La doctorante à l’Université Laval Julie Fortin a assisté aux audiences du Comité d’examen des répercussions sur l’environnement et le milieu social (COMEX) concernant la mine Whabouchi, qui se sont déroulées pendant une journée et demie. Le COMEX a le pouvoir de recommander, ou non, l’autorisation d’un projet.
La thèse de Mme Fortin souligne que certains participants étaient « frustrés par le manque de temps alloué pour exprimer leurs préoccupations » et que d’autres déploraient « le court laps de temps » pour analyser « une quantité importante d’information ». La signature de l’entente a aussi provoqué des conflits « de nature politique, générationnelle et identitaire », et « certains individus, qui s’affichent ouvertement contre le projet, subissent des représailles tant verbales que physiques ».
Bénéfices économiques
La porte-parole du Conseil de bande, Laurence Gagnon, soutient, elle, que la communauté fut consultée durant les assemblées générales annuelles en 2011, 2012, 2013 et 2014 », notamment.

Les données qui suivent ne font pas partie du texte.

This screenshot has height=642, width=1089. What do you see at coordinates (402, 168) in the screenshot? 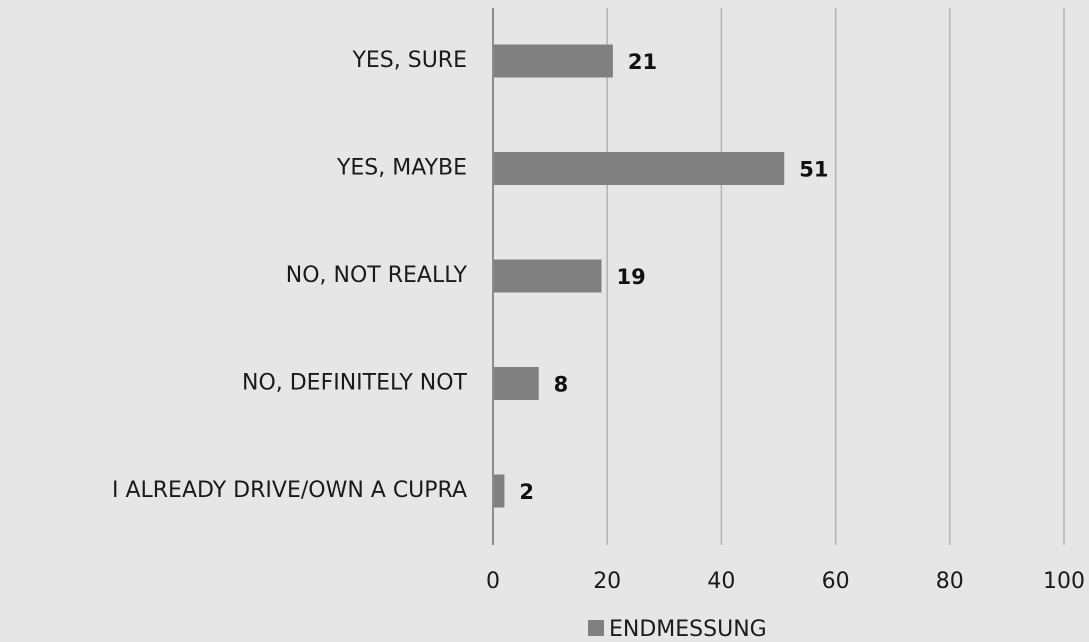
I see `category-label: YES, MAYBE` at bounding box center [402, 168].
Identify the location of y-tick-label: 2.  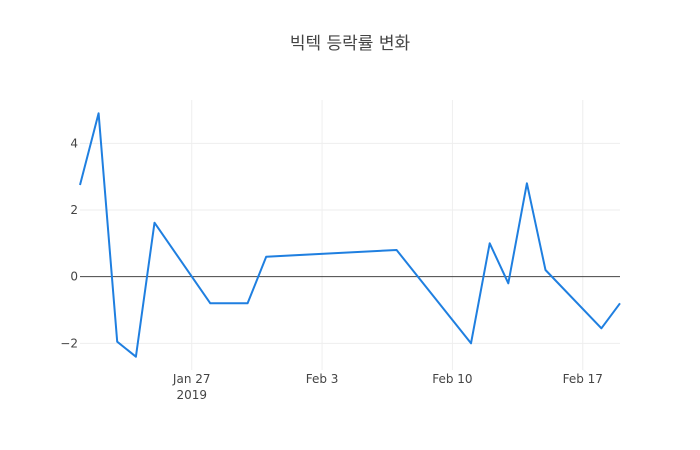
(74, 210).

En entrevue avec La Presse canadienne, elle indique que la raison pour laquelle le conseil de bande de Nemaska a accepté ce projet, « c’est à 100 % pour les bénéfices économiques ». Elle précise qu’il est prévu que la communauté reçoive des redevances chaque année : « On parle de plusieurs millions de dollars sur trente ans pour la communauté. » Cette somme « retourne à nos citoyens pour [qu’ils aient] de meilleures infrastructures, de meilleurs services ».
Laurence Gagnon s’occupe des communications pour le conseil de bande, mais aussi pour le chef actuel, Clarence Jolly. Ce dernier faisait partie des élus qui, en 2014, ont voté pour la ratification de l’entente avec la mine.
Sur une période de plusieurs mois, La Presse canadienne a maintes fois tenté de s’entretenir avec lui pour discuter des impacts de la mine et de son acceptation sociale, mais il a décliné toutes les demandes.
Le journaliste Stéphane Blais a été soutenu par la Fondation Michener, qui lui a attribué la bourse Michener-Deacon pour le journalisme d’enquête en 2022, afin qu’il documente les répercussions possibles de l’extraction du lithium dans le nord du Québec. Cet article est le premier d’une série de quatre reportages, et a été édité pour l’ensemble des plateformes du Devoir.